Ihre jüngste Anbindung an rechtspopulistische Kreise gestaltete Dr. Wendland in Form eines Facebook-Postes zu einem AfD-Politiker, überschrieben mit "Autodafé" (der Begriff meint, hier in eindeutig ironischer Verwendung, ein Ritual der öffentlichen Buße und Reue). Sie beklagt darin, daß Rainer Podeswa anläßlich einer Landtagsrede das Opfer medialer Fehldarstellung geworden wäre. Damit hat sie Recht und auch mir stößt oftmals die Oberflächlichkeit altbekannter, vermeintlich seriöser, mittigerer Medien und eine auf Skandale, Polemisierungen und plakative Zuspitzungen bedachte Berichterstattung übel auf. Man sollte Podeswa nichts andichten und auch er verdient, wie jede Person, eine faire Behandlung durch die Presse.

 Die Art und Weise, wie sich Wendland für Podeswa einsetzt, halte ich jedoch für bemerkenswert - sie tut dies mit einigen persönlichen Sympathien.
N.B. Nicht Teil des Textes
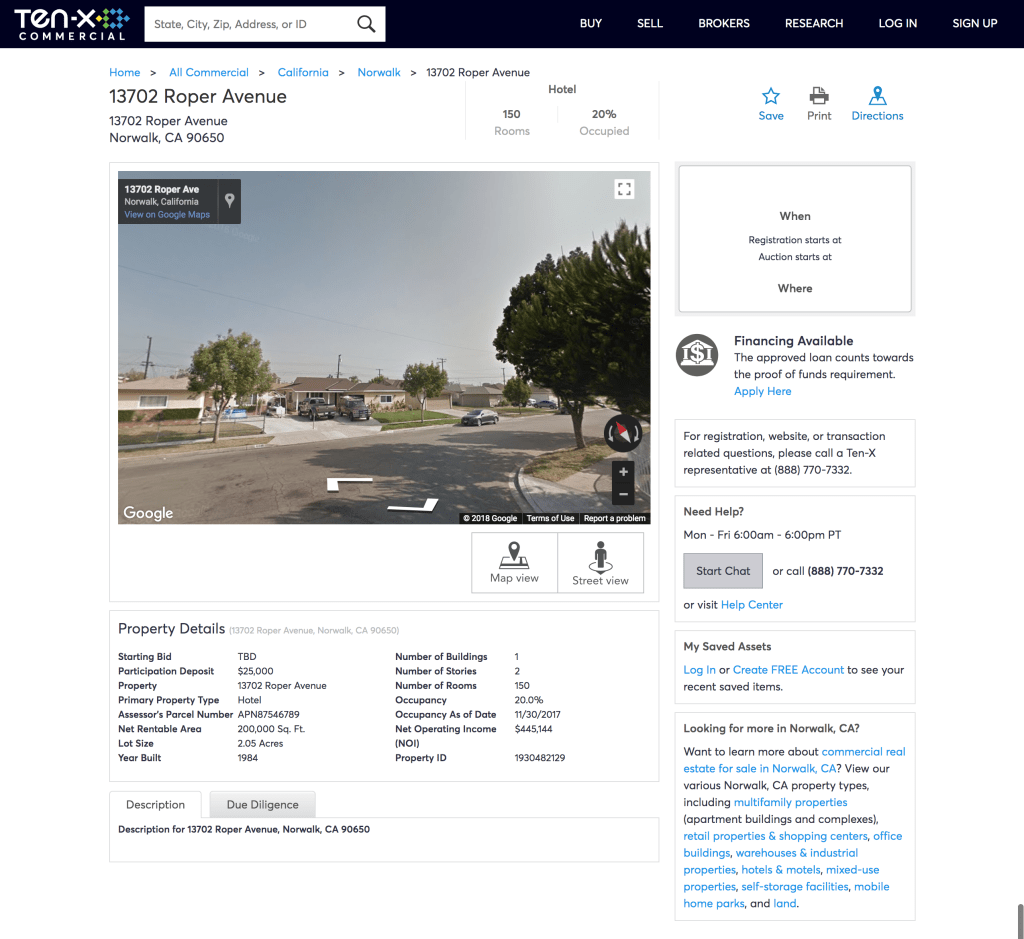Screen dimensions: 1024x939
Task: Open the BUY menu
Action: (x=591, y=23)
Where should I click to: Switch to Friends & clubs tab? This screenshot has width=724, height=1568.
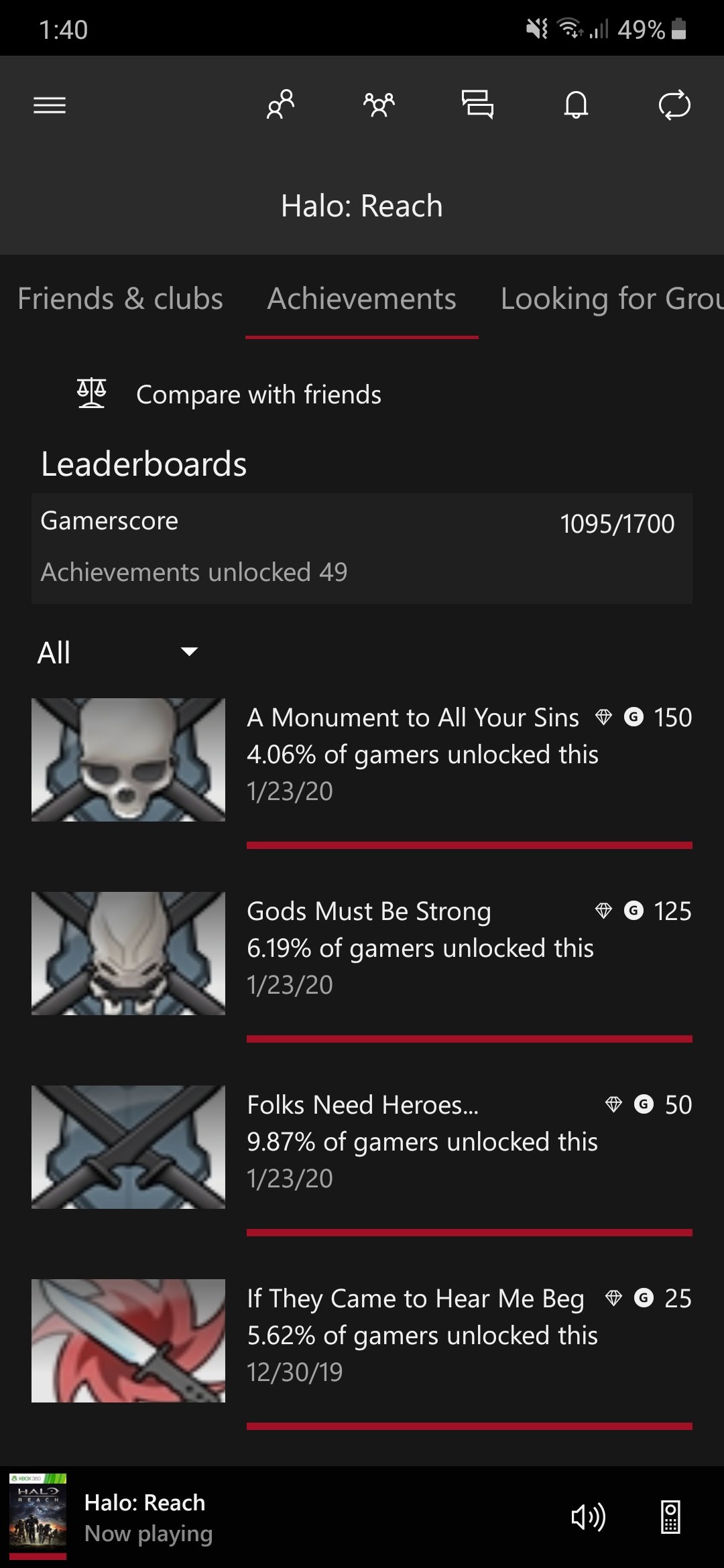(120, 299)
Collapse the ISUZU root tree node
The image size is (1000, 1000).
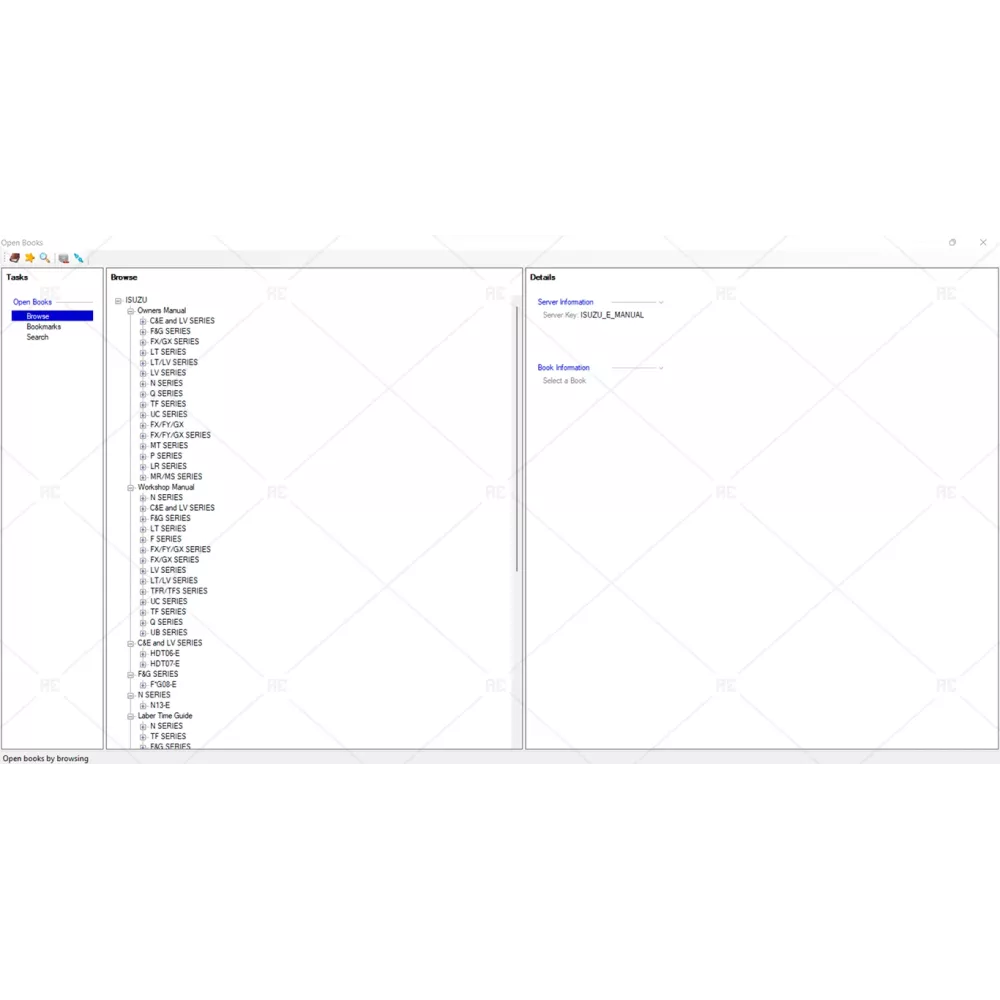[118, 300]
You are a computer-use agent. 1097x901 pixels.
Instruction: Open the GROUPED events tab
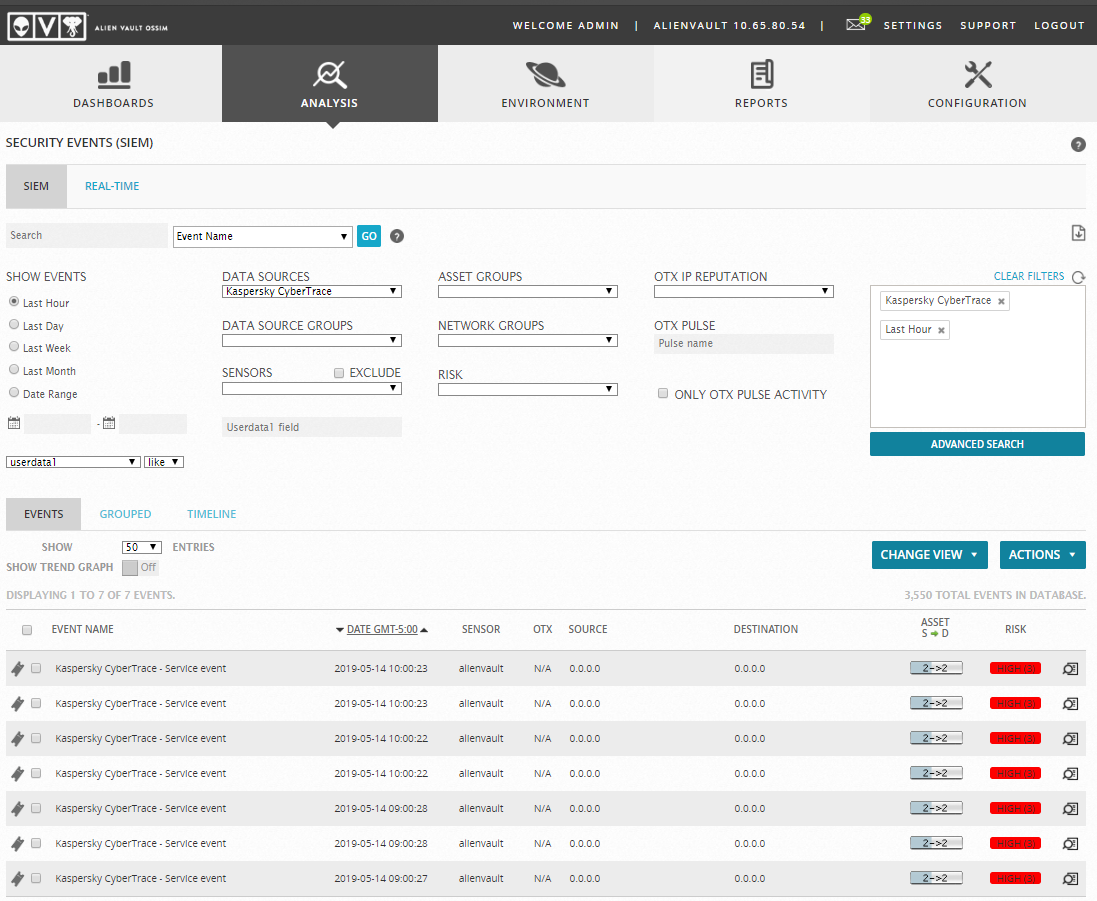click(x=125, y=513)
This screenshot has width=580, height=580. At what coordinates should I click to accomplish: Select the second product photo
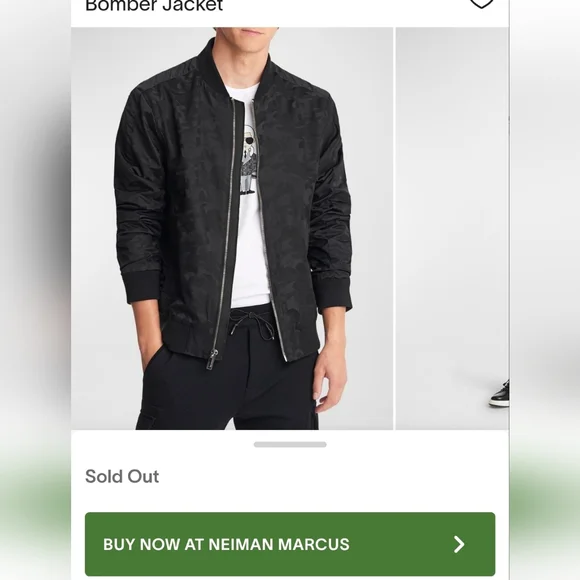point(452,228)
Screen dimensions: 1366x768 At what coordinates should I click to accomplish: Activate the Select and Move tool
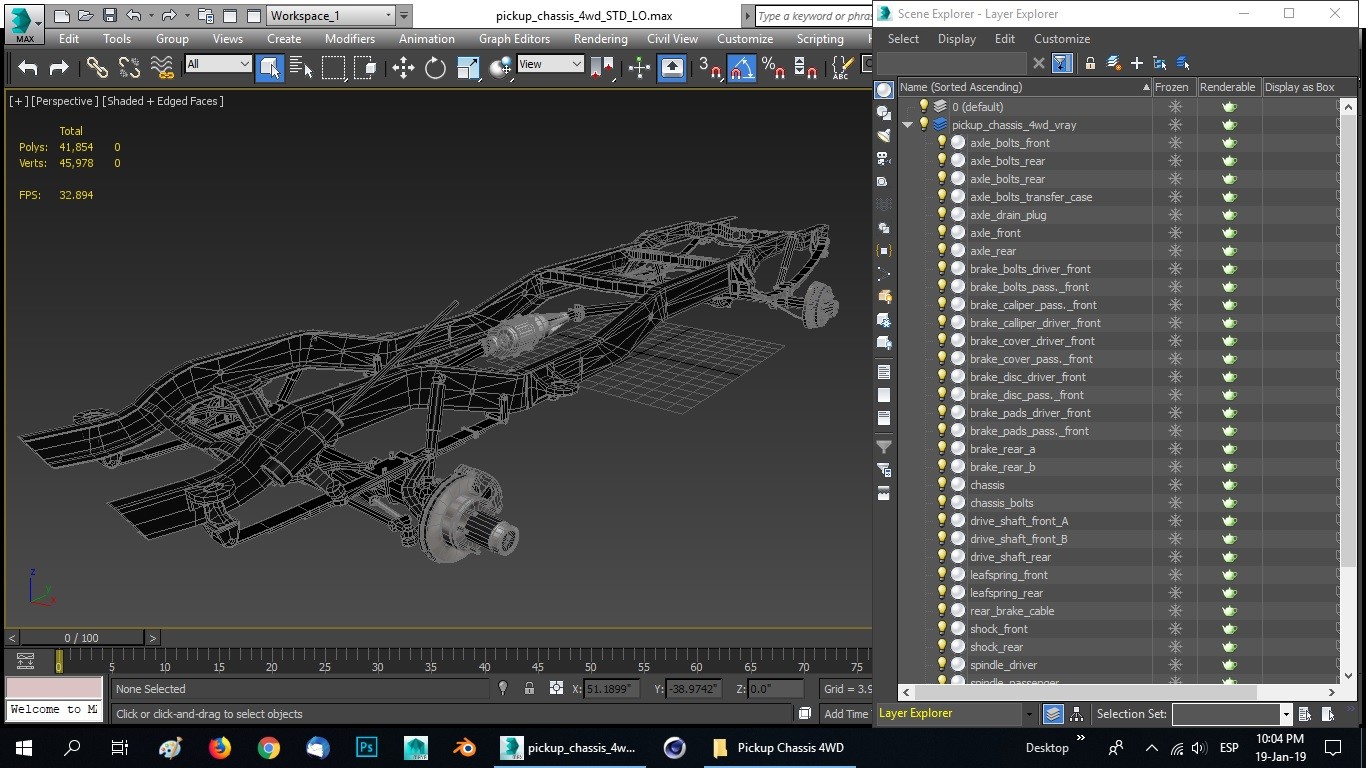click(403, 68)
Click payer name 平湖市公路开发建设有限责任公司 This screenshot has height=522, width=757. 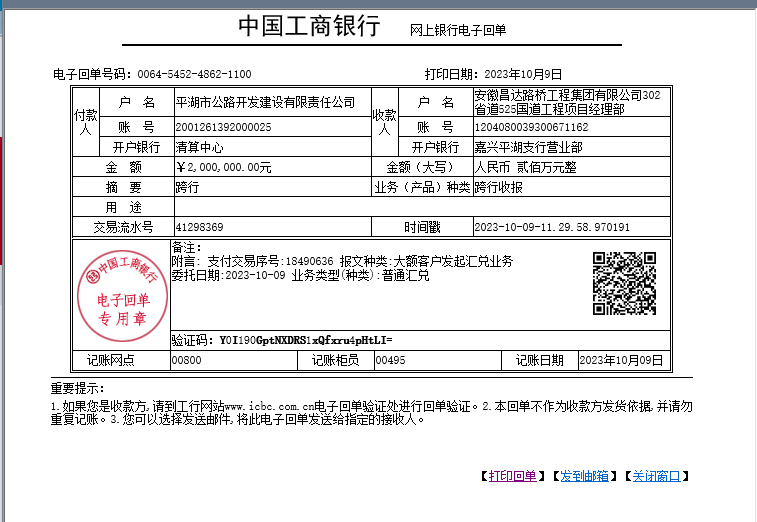coord(265,102)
Die AfD wird von ihr - insgesamt - als Bereicherung für die politische Landschaft beschrieben:"Denn wie auch immer man zur AfD stehen mag: sie bringt jedenfalls mit ihrer krawalligen Sideshow in den deutschen Landesparlamenten jenen Wind in unsere dahindümpelnde Konsensgesellschaft, den man sich an den winterlichen Dunkelflautentagen auf unseren untätig herumstehenden Windkraftanlagen gewünscht hätte." Der "Konsensgesellschaft" wird die "veröffentlichte Meinung" beigefügt. Podeswa wird (somit: inhaltlich) dafür gelobt, daß er in seiner so mißverstandenen Rede "unsere heutige massenhafte Rückkehr zur selbstverschuldeten geistigen Unmündigkeit" aufs Korn genommen habe.

Es ist kein Verteidigen allein aus demokratischer Korrektheit heraus, sondern eine teilweise Deckungsgleichheit der Standpunkte als solcher, die mit Wendlands Positionierung zum Ausdruck gebracht wird. Wendland schreibt:
"Podeswas Aufreger war nämlich eine Satire auf unsere Energie-Ritualpolitik. Bei uns werden ja bekanntlich keine Hexen, aber immer mehr Kohle verbrannt, was historisch mit dem Großen Nuklear-Exorzismus von 2011 in Zusammenhang steht. Ihm fielen seinerzeit, ähnlich den Hexen, massenweise ältere, vereinsamte und von der Gesellschaft scheel beäugte Kernkraftwerksblöcke zum Opfer, deren Wohltaten an selbiger ihnen nicht gedankt wurden. 
Außerdem hören wir alle täglich zur Laudes, Vesper und Komplet die Liturgia in Antichristum, auf gut deutsch gesagt gegen die Kohle- und Atomlobby, die mit teuflischer Schlauheit den Heilsplan hintertreibt, den uns die Heilige Angela und ihre elftausend Energiestaatssekretäre, Landesumweltminister und Stromsparberater vorgezeichnet haben. Summa summarum ergibt das eine spezifische Kulturform, die besonders auf dem Territorium des weiland Heiligen Römischen Reiches Deutscher Nation wurzelt und offiziell, echt eschatologisch, als "Energiewende" bezeichnet wird. Gegen diese Form von Gegenaufklärung habe ich oft nichts anderes gesagt als Podeswa, und sage es auch jetzt wieder."

Das paßt mit der Beobachtung von Lorenz Jäger in der FAZ zusammen, daß man in den entsprechenden neukonservativen Kreisen nur scheinbar "an den klassischen konservativen Topos der Kritik der prometheischen Moderne" anschließe, vielmehr stattdessen "eine elitistisch-technokratische Ideenwelt" biete. Podeswa ist Klimaskeptiker. Und Gegner eine "Zwangsabschaltung" von Atomkraftwerken. Damit dürfte Wendlands auf Facebook ausgestellte Empörung darüber, daß Atomkraftbefürworter, Klimaspektiker, Verschwörungstheoretiker, Antisemiten und Nazis von publizistischer Seite auch schon mal direkt nebeneinander aufgeführt  bzw. in den sprichwörtlichen Topf werden, doch ein wenig fadenscheinig wirken.